Opioid prescriptions down

Jack Belcher, Senior News Reporter

A new study released by JAMA Internal Medicine has found that there may be a possible link between the legalization of marijuana and a decrease in opioid addiction.

Opioids have been a huge problem in America for the last couple of years, with 115 people dying from an overdose every day according to the CDC (Center For Disease Control and Prevention).

Brittany Choyce, owner of the Green Shelf, an Ellensburg dispensary, opened her store for this exact reason.

Choyce has personally lost people close to her from opioid overdose.

“He ran out of his medications and bought some on the street, and overdosed and died,” Choyce said.

Choyce believes that if they had marijuana available then her boyfriend could have used it to manage his pain and work his way off the opioids. According to Choyce, he had major back problems and had discs in his back that were leaking fluid. During this time he was under the care of a doctor.
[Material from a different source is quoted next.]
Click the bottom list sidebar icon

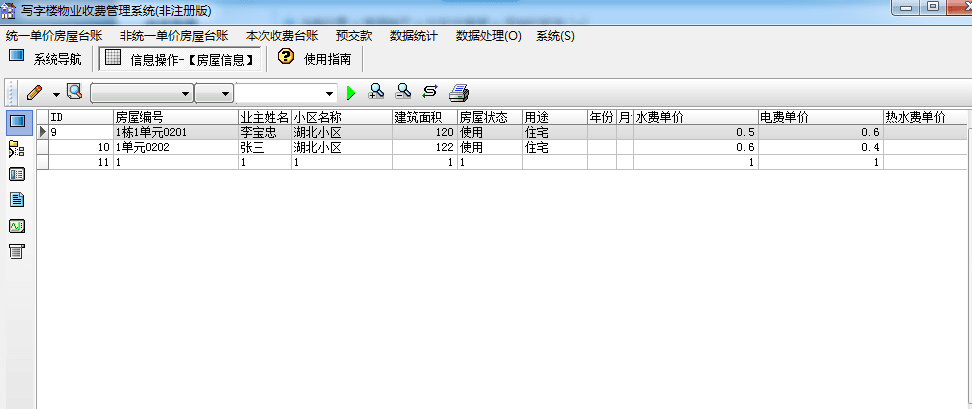tap(16, 251)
Choyce said that the state they were in at the time had not legalized weed, which made it hard to get and hard to find the correct kind. Choyce said that every day, people come in looking for a way to get off their opioids.
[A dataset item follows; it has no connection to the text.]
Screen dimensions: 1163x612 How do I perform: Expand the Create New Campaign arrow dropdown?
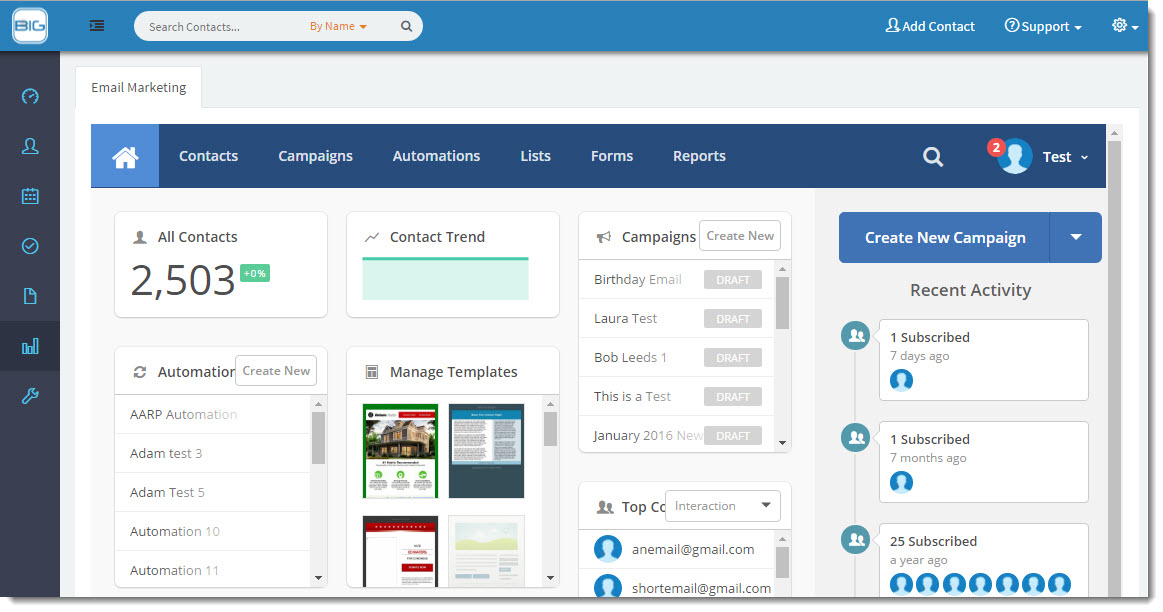(x=1075, y=237)
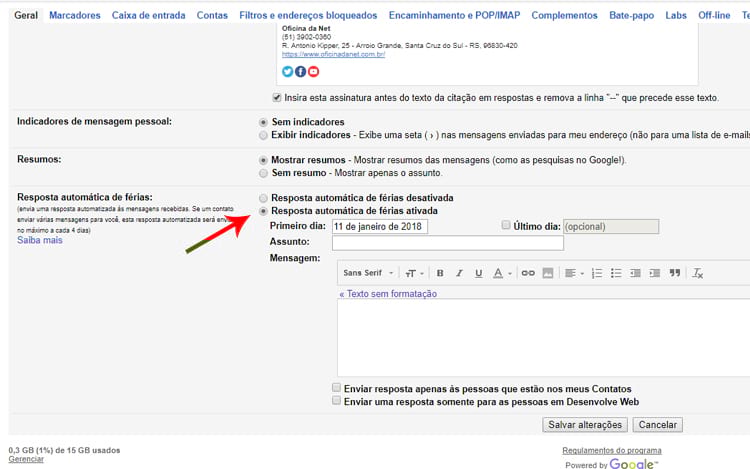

According to Doug Fulp, assistant director of wellness at CWU, opioids are used as pain medication because they block the pain receptors in their brains from receiving the pain signals.
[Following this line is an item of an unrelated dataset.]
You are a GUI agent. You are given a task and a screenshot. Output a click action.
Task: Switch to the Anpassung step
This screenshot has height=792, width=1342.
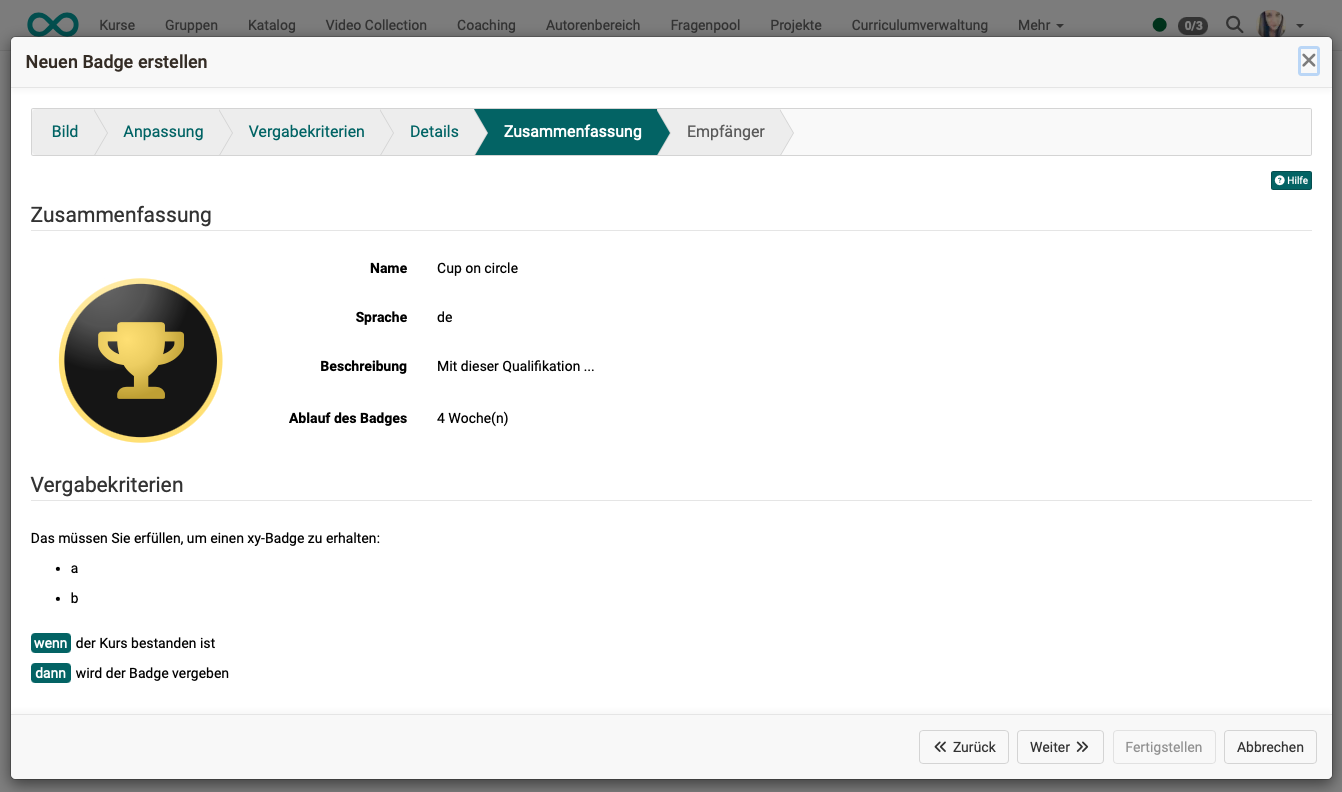coord(163,132)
“What can be risky with that is that if they continue on with this for a while, it blocks all the pain receptors. Not just the really bad ones,” Fulp said, “At some point you can then become overly sensitized to pain when you don’t have that opioid, or that pain receptor [becomes] blocked. That’s where people can get hooked on them, because they don’t want to feel any pain.”

Fulp believes that there is some evidence that marijuana could help lower the amount of opioids that are prescribed. He believes that people could be turning to marijuana to help with consistent chronic pain, because it be better than taking lots of opioid pills.